• **AIM OF THE TASK**
Task for the listing below: copy it out in full, exactly.

[Opening SUPPLIED RECORDS section]

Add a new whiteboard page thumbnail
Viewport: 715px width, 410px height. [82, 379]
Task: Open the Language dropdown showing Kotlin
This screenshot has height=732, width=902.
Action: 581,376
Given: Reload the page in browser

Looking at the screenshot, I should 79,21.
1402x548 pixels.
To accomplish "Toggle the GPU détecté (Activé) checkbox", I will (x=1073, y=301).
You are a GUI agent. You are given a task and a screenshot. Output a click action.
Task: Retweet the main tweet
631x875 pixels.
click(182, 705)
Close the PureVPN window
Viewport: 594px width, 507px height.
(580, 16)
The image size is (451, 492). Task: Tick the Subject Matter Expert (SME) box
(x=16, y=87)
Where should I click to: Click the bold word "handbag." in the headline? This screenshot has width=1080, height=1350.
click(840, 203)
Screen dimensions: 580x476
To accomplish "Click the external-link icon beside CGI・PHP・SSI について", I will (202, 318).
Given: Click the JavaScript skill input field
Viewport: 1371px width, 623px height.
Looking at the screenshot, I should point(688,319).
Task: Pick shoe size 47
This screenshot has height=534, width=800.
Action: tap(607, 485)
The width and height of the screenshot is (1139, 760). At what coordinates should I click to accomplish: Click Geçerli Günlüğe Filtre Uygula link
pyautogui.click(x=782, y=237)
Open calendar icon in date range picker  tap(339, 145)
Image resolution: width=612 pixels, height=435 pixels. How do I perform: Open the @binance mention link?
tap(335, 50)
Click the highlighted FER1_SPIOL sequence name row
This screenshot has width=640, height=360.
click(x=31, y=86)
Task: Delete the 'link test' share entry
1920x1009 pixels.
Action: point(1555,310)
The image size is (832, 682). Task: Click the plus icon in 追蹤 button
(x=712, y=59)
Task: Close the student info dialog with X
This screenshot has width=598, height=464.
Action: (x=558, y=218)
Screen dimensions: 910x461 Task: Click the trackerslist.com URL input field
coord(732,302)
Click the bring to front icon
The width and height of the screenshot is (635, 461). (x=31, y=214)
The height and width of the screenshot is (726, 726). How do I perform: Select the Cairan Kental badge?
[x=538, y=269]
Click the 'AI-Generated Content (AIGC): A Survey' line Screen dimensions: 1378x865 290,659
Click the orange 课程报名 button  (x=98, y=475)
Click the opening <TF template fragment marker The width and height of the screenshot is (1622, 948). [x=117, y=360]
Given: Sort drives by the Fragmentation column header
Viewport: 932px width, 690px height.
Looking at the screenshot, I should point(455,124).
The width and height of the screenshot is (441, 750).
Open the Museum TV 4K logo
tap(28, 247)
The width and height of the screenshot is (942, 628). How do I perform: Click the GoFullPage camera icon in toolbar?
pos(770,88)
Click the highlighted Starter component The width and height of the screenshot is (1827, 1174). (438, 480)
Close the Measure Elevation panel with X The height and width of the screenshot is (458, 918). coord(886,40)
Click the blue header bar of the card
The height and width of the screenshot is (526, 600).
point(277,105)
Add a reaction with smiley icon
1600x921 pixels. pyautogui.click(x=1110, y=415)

[Closing SUPPLIED RECORDS section]

• **RESULT OF THE TASK**
Add a new whiteboard page thumbnail
Viewport: 715px width, 410px height. [82, 379]
Task: Open the Language dropdown showing Kotlin
This screenshot has height=732, width=902.
Action: 581,376
Given: Reload the page in browser

Looking at the screenshot, I should 79,21.
1402x548 pixels.
To accomplish "Toggle the GPU détecté (Activé) checkbox", I will (x=1073, y=301).
You are a GUI agent. You are given a task and a screenshot. Output a click action.
Task: Retweet the main tweet
631x875 pixels.
click(182, 705)
Close the PureVPN window
Viewport: 594px width, 507px height.
(580, 16)
The image size is (451, 492). Task: Tick the Subject Matter Expert (SME) box
(x=16, y=87)
Where should I click to: Click the bold word "handbag." in the headline? This screenshot has width=1080, height=1350.
click(840, 203)
Screen dimensions: 580x476
To accomplish "Click the external-link icon beside CGI・PHP・SSI について", I will (202, 318).
Given: Click the JavaScript skill input field
Viewport: 1371px width, 623px height.
Looking at the screenshot, I should point(688,319).
Task: Pick shoe size 47
This screenshot has height=534, width=800.
Action: tap(607, 485)
The width and height of the screenshot is (1139, 760). At what coordinates should I click to accomplish: Click Geçerli Günlüğe Filtre Uygula link
pyautogui.click(x=782, y=237)
Open calendar icon in date range picker  tap(339, 145)
Image resolution: width=612 pixels, height=435 pixels. How do I perform: Open the @binance mention link?
tap(335, 50)
Click the highlighted FER1_SPIOL sequence name row
This screenshot has width=640, height=360.
click(x=31, y=86)
Task: Delete the 'link test' share entry
1920x1009 pixels.
Action: point(1555,310)
The image size is (832, 682). Task: Click the plus icon in 追蹤 button
(x=712, y=59)
Task: Close the student info dialog with X
This screenshot has width=598, height=464.
Action: (x=558, y=218)
Screen dimensions: 910x461 Task: Click the trackerslist.com URL input field
coord(732,302)
Click the bring to front icon
The width and height of the screenshot is (635, 461). (x=31, y=214)
The height and width of the screenshot is (726, 726). How do I perform: Select the Cairan Kental badge?
[x=538, y=269]
Click the 'AI-Generated Content (AIGC): A Survey' line Screen dimensions: 1378x865 290,659
Click the orange 课程报名 button  (x=98, y=475)
Click the opening <TF template fragment marker The width and height of the screenshot is (1622, 948). [x=117, y=360]
Given: Sort drives by the Fragmentation column header
Viewport: 932px width, 690px height.
Looking at the screenshot, I should point(455,124).
The width and height of the screenshot is (441, 750).
Open the Museum TV 4K logo
tap(28, 247)
The width and height of the screenshot is (942, 628). How do I perform: Click the GoFullPage camera icon in toolbar?
pos(770,88)
Click the highlighted Starter component The width and height of the screenshot is (1827, 1174). (438, 480)
Close the Measure Elevation panel with X The height and width of the screenshot is (458, 918). coord(886,40)
Click the blue header bar of the card
The height and width of the screenshot is (526, 600).
point(277,105)
Add a reaction with smiley icon
1600x921 pixels. pyautogui.click(x=1110, y=415)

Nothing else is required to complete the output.